*Фрагмент документа*:

####

Одновременно Краевский апеллировал к литературной совести москвичей: "...да пришлите и свою лепту в "Современник", подбейте на то Шевырева, Павлова, Языкова, Боратынского; стыдно вам и им будет, если ничего не пришлете в журнал, посвященный памяти Пушкина. Статей чужих у него осталось много, но, разумеется, пойдет в дело самая меньшая часть..." (116, т. 16/18, 722).

Жуковский предполагал, что редакция всех томов "Современника", выходящих в 1837 году, будет коллективной. За каждым томом закреплялся выпускающий, в чьи функции входили "сношения с цензурою, с типографиею, с корректорами и с комиссионером" (78, 22). Первый том - пятый по общему счету - достался Плетневу, три последующих - Краевскому, Одоевскому и Вяземскому. (Жуковский начинал готовить собрание сочинений Пушкина и к тому же должен был сопровождать наследника в летнем путешествии по России.)

####

*Записи*:
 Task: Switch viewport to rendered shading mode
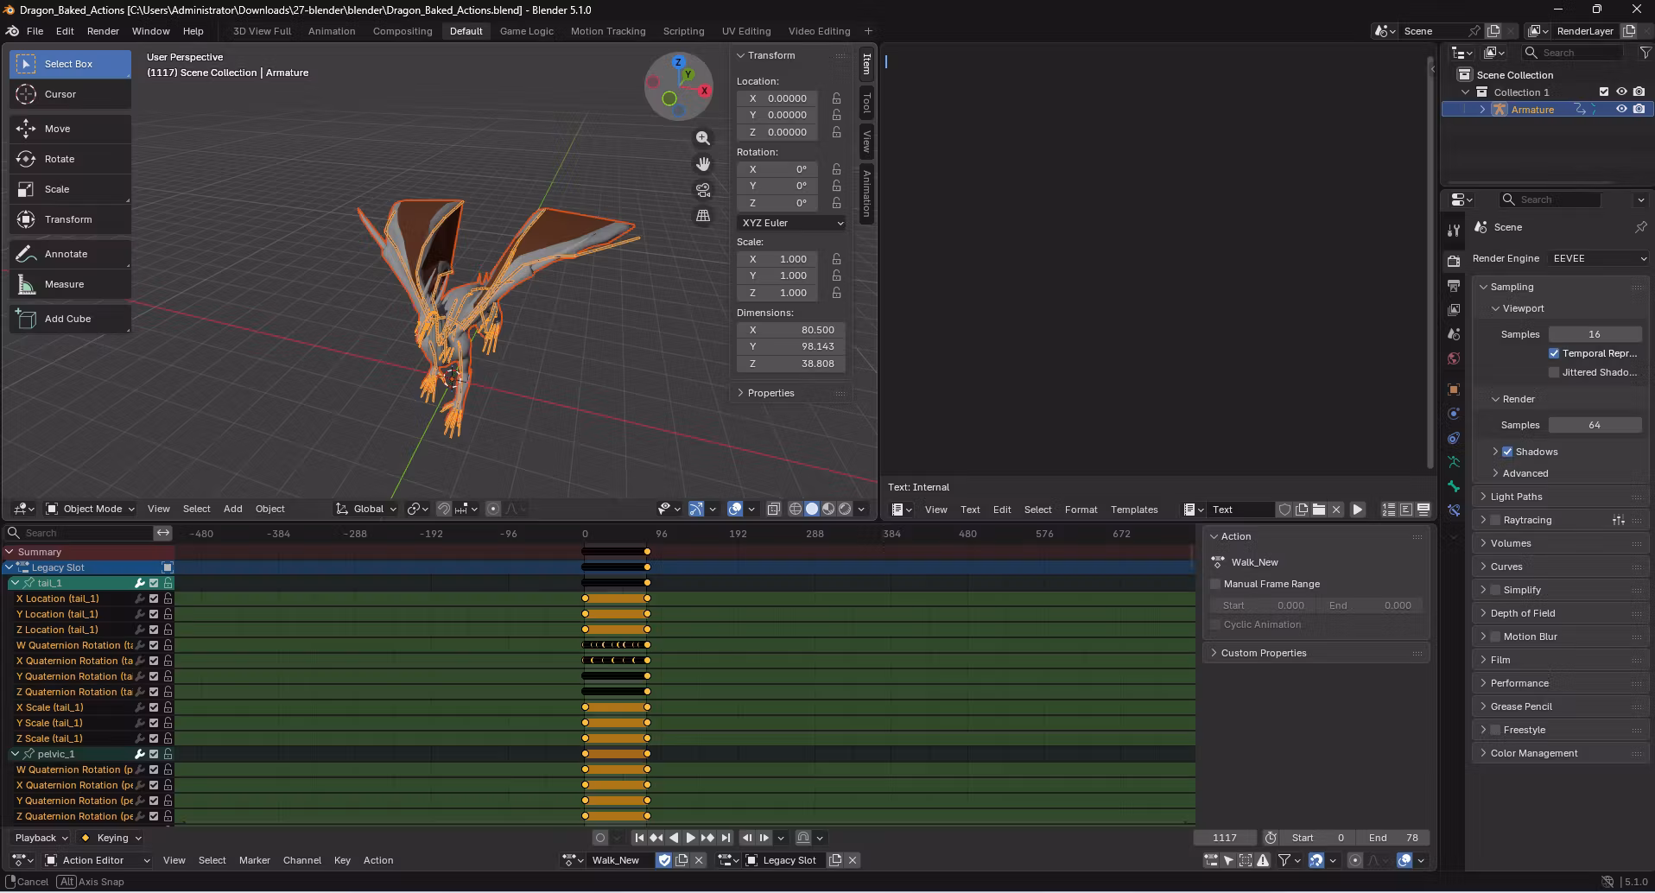(844, 509)
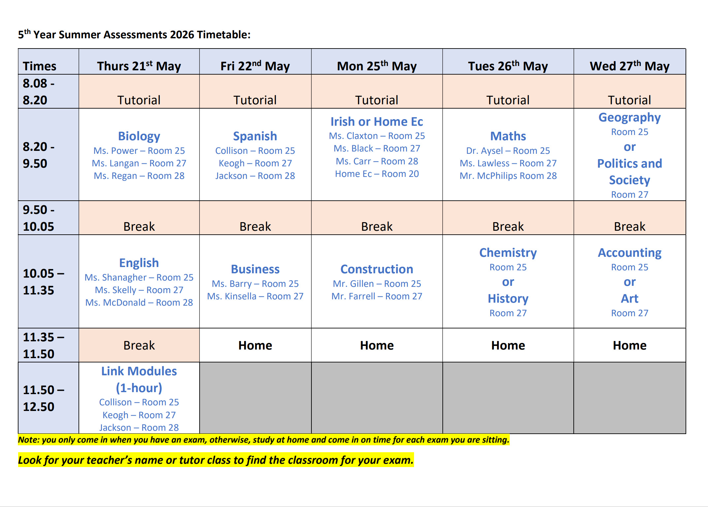Click the Construction exam heading
This screenshot has width=708, height=507.
coord(377,269)
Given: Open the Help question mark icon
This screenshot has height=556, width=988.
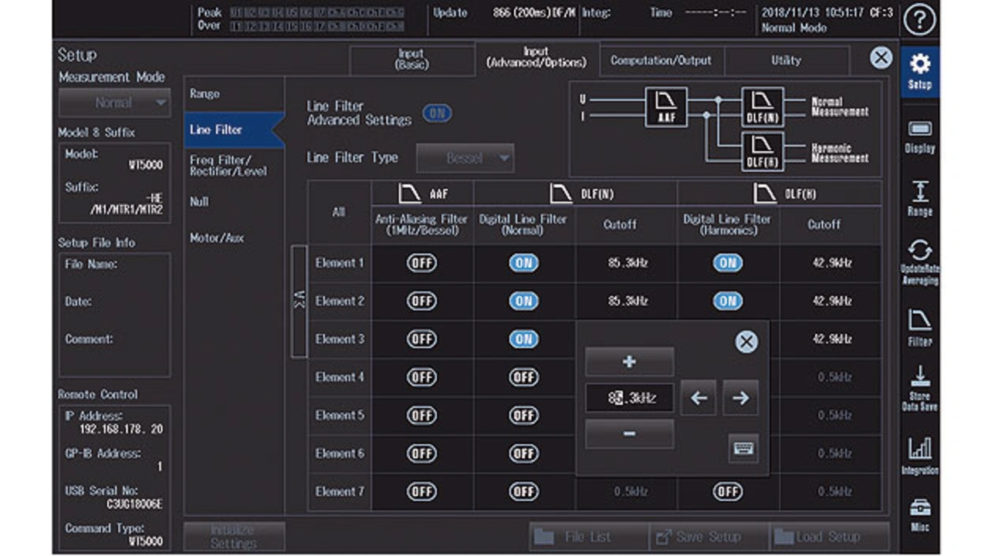Looking at the screenshot, I should pyautogui.click(x=919, y=21).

####

Перепишите из фрагмента о «Современнике» кусок от «Одновременно Краевский апеллировал» до «путешествии по России.)», не меняя ни слова.

*Готовое решение*:
Одновременно Краевский апеллировал к литературной совести москвичей: "...да пришлите и свою лепту в "Современник", подбейте на то Шевырева, Павлова, Языкова, Боратынского; стыдно вам и им будет, если ничего не пришлете в журнал, посвященный памяти Пушкина. Статей чужих у него осталось много, но, разумеется, пойдет в дело самая меньшая часть..." (116, т. 16/18, 722).

Жуковский предполагал, что редакция всех томов "Современника", выходящих в 1837 году, будет коллективной. За каждым томом закреплялся выпускающий, в чьи функции входили "сношения с цензурою, с типографиею, с корректорами и с комиссионером" (78, 22). Первый том - пятый по общему счету - достался Плетневу, три последующих - Краевскому, Одоевскому и Вяземскому. (Жуковский начинал готовить собрание сочинений Пушкина и к тому же должен был сопровождать наследника в летнем путешествии по России.)